Yesterday, I listened to a talk by Vice Chancellor J. Travis Laster of the Delaware Court of Chancery entitled "Purpose, Power, and Fiduciary Duty: Dimensions of Delaware's Corporate Law Regime". The webinar was presented by the University of Delaware's John L. Weinberg Center for Corporate Governance. Vice Chancellor Laster took a very deferential view of a board's decisions to donate corporate assets - applying a standard of rationality, not reasonableness. Notably, he did not reference the statutory authority for corporate giving - Section 122(9) of the Delaware General Corporation Law provides that a Delaware corporation has the power to "[m]ake donations for the public welfare or for charitable, scientific or educational purposes, and in time of war or other national emergency in aid thereof". He also did not apply the doctrine of corporate waste to his analysis, although he did address it in response to my question.
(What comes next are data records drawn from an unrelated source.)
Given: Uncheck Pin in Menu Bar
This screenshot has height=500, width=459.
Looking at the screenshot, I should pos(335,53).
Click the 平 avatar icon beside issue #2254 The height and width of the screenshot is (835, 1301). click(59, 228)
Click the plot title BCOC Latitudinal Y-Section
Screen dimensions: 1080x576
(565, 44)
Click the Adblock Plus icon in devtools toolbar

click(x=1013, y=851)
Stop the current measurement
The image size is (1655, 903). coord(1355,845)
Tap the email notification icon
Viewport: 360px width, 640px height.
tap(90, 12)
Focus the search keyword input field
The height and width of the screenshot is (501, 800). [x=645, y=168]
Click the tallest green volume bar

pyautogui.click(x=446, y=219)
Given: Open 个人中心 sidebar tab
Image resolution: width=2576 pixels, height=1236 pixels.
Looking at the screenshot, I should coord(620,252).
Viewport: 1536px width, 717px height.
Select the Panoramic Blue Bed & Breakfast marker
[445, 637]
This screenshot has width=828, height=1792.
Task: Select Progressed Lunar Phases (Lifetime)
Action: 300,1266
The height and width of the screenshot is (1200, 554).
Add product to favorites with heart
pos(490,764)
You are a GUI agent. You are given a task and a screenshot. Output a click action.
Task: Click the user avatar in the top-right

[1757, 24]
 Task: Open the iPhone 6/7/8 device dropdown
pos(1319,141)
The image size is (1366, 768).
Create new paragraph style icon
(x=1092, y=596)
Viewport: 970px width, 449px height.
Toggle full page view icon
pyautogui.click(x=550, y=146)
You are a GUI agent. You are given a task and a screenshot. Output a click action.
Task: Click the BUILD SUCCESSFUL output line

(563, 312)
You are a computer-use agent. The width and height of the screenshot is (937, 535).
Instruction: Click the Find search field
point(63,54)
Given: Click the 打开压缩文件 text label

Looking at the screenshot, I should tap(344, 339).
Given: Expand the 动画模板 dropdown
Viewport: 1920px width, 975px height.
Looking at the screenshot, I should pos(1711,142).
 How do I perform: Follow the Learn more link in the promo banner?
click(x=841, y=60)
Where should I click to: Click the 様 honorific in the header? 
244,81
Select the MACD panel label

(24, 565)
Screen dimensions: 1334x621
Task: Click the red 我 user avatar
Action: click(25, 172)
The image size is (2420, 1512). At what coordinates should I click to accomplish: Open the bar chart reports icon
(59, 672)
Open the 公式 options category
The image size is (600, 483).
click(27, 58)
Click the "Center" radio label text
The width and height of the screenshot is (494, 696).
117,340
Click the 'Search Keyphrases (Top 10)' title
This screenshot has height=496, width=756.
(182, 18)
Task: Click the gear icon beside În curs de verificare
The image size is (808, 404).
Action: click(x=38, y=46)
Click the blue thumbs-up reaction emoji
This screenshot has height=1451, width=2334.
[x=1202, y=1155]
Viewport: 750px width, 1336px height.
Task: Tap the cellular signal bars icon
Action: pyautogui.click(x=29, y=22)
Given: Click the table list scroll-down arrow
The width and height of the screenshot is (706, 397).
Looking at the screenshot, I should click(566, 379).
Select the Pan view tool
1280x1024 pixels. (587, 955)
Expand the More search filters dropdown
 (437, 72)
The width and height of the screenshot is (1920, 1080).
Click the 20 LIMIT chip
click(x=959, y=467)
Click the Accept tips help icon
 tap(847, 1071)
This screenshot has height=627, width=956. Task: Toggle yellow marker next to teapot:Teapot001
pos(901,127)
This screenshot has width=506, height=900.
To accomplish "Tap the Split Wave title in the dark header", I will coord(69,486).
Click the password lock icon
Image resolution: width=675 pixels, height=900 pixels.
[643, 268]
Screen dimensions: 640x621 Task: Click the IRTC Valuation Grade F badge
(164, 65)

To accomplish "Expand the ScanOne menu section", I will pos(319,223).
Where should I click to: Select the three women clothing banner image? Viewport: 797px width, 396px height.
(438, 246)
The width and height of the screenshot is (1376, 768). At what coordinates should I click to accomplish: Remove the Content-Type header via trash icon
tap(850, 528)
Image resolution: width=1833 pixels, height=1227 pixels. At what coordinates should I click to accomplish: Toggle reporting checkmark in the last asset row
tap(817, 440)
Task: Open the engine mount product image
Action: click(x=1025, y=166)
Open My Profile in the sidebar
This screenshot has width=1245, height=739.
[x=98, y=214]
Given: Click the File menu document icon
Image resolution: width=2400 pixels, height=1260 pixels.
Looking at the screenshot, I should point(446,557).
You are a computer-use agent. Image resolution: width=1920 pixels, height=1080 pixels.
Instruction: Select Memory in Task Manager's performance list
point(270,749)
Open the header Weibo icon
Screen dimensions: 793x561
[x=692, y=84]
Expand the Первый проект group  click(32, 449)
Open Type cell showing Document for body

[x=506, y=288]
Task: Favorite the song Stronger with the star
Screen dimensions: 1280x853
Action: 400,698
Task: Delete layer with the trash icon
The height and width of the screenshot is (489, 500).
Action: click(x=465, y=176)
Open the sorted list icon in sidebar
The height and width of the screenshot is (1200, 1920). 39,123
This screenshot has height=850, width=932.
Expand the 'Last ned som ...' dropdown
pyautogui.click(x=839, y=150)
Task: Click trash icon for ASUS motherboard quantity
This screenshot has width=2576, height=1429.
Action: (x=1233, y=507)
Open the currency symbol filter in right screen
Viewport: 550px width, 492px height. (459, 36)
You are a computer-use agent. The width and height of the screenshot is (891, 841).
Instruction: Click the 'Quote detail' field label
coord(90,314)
Six years ago, I noted one significant difference between Section 122(9) and Section 207(e), the analogous provision in California's General Corporation Law. California's statute expressly dispenses with any requirement of a specific corporate benefit. I do not read this to authorize donations when there is no benefit to the corporation whatsoever because directors are required to act "in a manner such director believes to be in the best interests of the corporation and its shareholders". Cal. Corp. Code § 309(a). A gift of all of the corporation's assets would seem to be of no benefit to the corporation.
Section 207 also expressly subjects the power of corporate giving to:
- Any limitations contained in the corporation's articles of incorporation;
- Compliance with other provisions of the California General Corporation Law; and
- Compliance with any other applicable laws.
One such other applicable law would be the California Voidable Transactions Act. Cal. Civ. Code §§ 3439 - 3439.14.